Concentration gradients established in cleft ensures molecules diffuse down concentration gradients from one side of the cleft to the other.

Question 32

What is summation?

Answer 32

The combining of several excitatory postsynaptic potentials that result in threshold in the postsynaptic neurone. It can be spatial or temporal.

Question 33

What is temporal summation?

Answer 33

Several action potentials arrive at the presynaptic neurone. Generates one action potential in the postsynaptic neurone.

Question 34

What is spatial summation?

Answer 34

Several presynaptic neurones reach a synapse. Contribute toward generating an action potential in one postsynaptic neurone.

Question 35

What are inhibitory postsynaptic potentials, IPSPs?

Answer 35

Presynaptic neurone reduces the effect of summation. No action potential generated in postsynaptic neuron.

Question 36

What causes IPSPs?

Answer 36

GABA neurotransmitter triggers influx of chloride ions or potassium ions into postsynaptic neurone.

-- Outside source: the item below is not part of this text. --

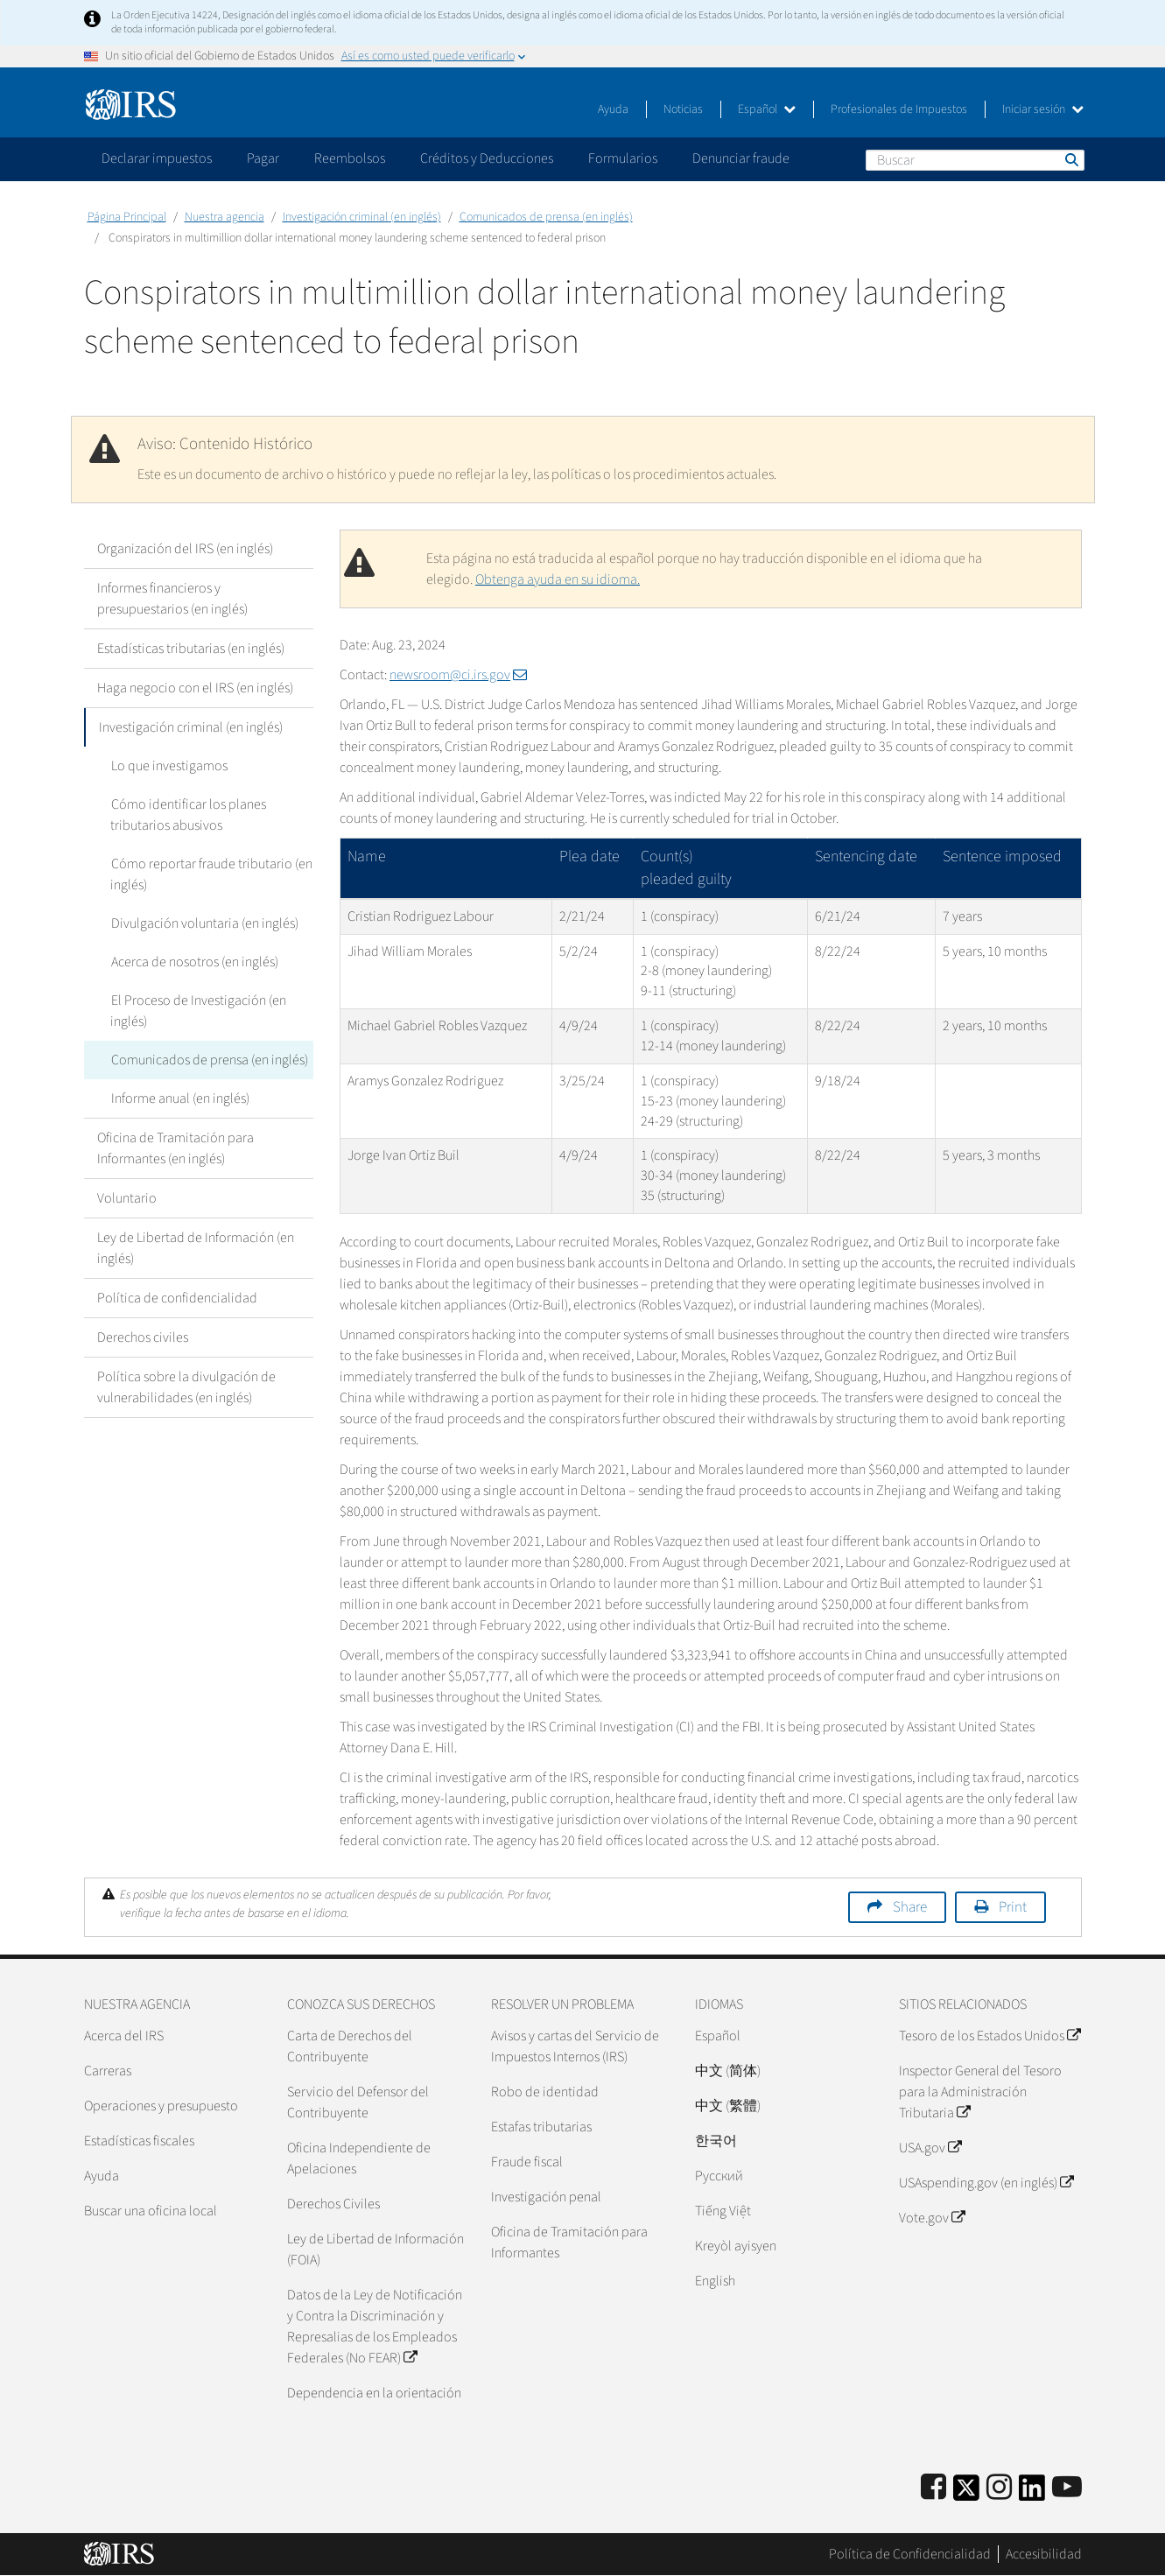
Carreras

Membrane is hyperpolarised. No action potential is generated.

Question 37

How do synapses regulate neuronal communication?

Answer 37

Spatial summation allows coordinated response to more than one stimuli - often signs of danger.
Interactions between EPSPs and IPSPs regulate generation of action potentials.
Acetylcholine only present in presynaptic bulb/receptors only present in postsynaptic neurone so impulse can only be transmitted in one direction.
Low level action potentials may not trigger release of sufficient neurotransmitter to cross synapse so low grade stimuli filtered out. Low level action potentials can be amplified by summation.
Repeated stimulation may deplete neurotransmitter so response to stimulus ceases - habituation.
Synapse membranes are adaptable; postsynaptic membrane concentration of neurotransmitters variable to increase/decrease sensitivity.